The effect of thermal processing on the IgE reactivity of the non-specific lipid transfer protein from apple, Mal d 3
Article first published online: 27 JUL 2005
Volume 60, Issue 10, pages 1262–1268, October 2005
How to Cite
Sancho, A. I., Rigby, N. M., Zuidmeer, L., Asero, R., Mistrello, G., Amato, S., González-Mancebo, E., Fernández-Rivas, M., van Ree, R. and Mills, E. N. C. (2005), The effect of thermal processing on the IgE reactivity of the non-specific lipid transfer protein from apple, Mal d 3. Allergy, 60: 1262–1268. doi: 10.1111/j.1398-9995.2005.00876.x
- Issue published online: 31 AUG 2005
- Article first published online: 27 JUL 2005
- Accepted for publication 6 March 2005
- Apple allergen;
- food allergy;
- Mal d 3;
- thermal treatment
Background: Non-specific lipid transfer proteins (LTPs) are involved in allergy to fresh and processed fruits. We have investigated the effect of thermal treatment and glycation on the physico-chemical and IgE-binding properties of the LTP from apple (Mal d 3).

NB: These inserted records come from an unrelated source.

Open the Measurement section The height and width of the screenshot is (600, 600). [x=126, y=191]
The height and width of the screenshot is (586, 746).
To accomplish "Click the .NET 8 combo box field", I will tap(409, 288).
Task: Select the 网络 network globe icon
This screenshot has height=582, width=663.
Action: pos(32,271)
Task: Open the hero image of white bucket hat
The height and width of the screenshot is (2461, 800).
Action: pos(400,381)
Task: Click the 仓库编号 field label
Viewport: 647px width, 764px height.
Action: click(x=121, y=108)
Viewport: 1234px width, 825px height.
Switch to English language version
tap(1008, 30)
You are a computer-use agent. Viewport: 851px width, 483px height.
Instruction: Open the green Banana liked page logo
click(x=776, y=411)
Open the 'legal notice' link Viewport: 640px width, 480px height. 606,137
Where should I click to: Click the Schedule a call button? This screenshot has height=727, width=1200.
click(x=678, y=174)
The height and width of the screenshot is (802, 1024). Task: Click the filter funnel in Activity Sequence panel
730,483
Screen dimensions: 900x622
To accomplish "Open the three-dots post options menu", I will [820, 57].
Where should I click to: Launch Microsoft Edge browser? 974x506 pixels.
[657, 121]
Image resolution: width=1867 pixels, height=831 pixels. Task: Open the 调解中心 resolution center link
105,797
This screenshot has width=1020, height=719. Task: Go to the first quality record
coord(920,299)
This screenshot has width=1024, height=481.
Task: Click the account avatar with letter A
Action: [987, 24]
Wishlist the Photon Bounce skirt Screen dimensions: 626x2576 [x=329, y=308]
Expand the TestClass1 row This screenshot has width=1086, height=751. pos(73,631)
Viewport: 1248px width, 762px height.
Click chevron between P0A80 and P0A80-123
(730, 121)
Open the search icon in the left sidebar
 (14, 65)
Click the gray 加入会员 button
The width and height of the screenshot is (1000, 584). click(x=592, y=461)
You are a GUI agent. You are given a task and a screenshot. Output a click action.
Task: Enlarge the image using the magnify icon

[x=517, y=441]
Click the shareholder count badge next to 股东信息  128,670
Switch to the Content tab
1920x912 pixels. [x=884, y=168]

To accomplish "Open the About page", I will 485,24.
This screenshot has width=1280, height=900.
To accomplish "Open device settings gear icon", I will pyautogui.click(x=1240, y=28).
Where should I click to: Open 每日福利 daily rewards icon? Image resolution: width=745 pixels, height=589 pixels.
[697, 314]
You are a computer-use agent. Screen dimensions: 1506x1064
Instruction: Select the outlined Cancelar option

Methods: Mal d 3 was purified from apple peel and the effect of heating in the absence and presence of glucose investigated by CD spectroscopy, electrospray and MALDI-TOF mass spectrometry. IgE reactivity was determined by RAST and immunoblot inhibition, SPT and basophil histamine release test.
Results: The identity and IgE reactivity of purified Mal d 3 was confirmed. Mild heat treatment (90°C, 20 min) in the absence or presence of glucose did not alter its IgE reactivity. More severe heat treatment (100°C, 2 h) induced minor changes in protein structure, but a significant decrease in IgE-binding (30-fold) and biological activity (100- to 1000-fold). Addition of glucose resulted in up to four glucose residues attached to Mal d 3 and only a 2- and 10-fold decrease of IgE-binding and biological activity, respectively.
Conclusions: Only severe heat treatment caused a significant decrease in the allergenicity of Mal d 3 but glycation had a protective effect. The presence of sugars in fruits may contribute to the thermostability of the allergenic activity of LTP in heat-processed foods.